Поздним вечером снова прохожу мимо Одеона. Над зданием черный флаг. Изнутри доносится гул — дискуссия продолжается. У входа — новый плакат «Прежде всего не соглашайся с самим собой!» Знают ли те, кто его повесил, что это парафраз любимого афоризма товарища Маркса: «Подвергай все сомнению»?
Тот рыжий парень, что возглавлял стотысячное шествие после первой битвы студентов с полицией, гражданин ФРГ и студент университета в Нантере Даниэль Кон-Бевдит, был объявлен главным смутьяном и виновником всех последующих событий. Воспользовавшись его поездкой в Западный Берлин (хотел разжечь пожар «мировой революции»?), французские власти запретили ему обратный въезд. Какая-то газета обозвала его «немецким евреем». На демонстрацию протеста вышло тридцать тысяч человек — по оценке полиции, вдвое больше — по оценке самих демонстрантов. В течение всего пути, особенно перед зданиями Палат депутатов и Сената, они скандировали: «Мы все — немецкие евреи».

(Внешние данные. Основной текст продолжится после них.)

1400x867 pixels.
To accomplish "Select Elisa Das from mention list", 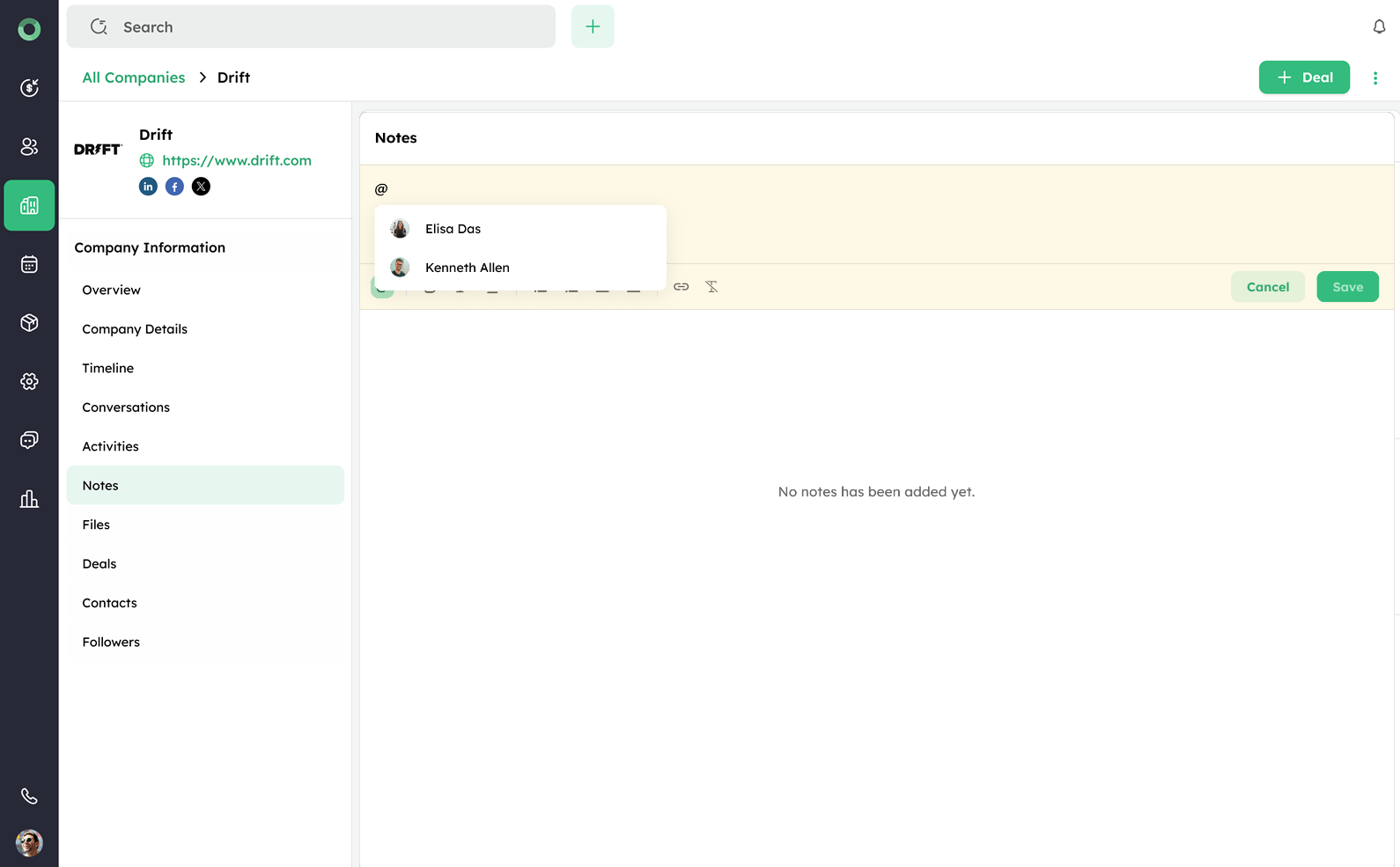I will [x=453, y=229].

Оторвавшись от первоисточника, фраза стала крылатой и многомерной. В одной из пьес Ануя, поставленной много позже в Москве, кто-то из персонажей произносит ее — без всяких, разумеется, пояснений, — иносказательно и иронично. Не зная ее происхождение, можно ли было понять, почему вдруг французы выдают себя за немецких евреев? И можно ли было себе представить, что тридцать лет спустя рыжий бунтарь Кон-Бендит окажется уже вице-мэром города Франкфурта, депутатом Европарламента и на новых выборах 1999 года возглавит кандидатский список всех европейских «зеленых»?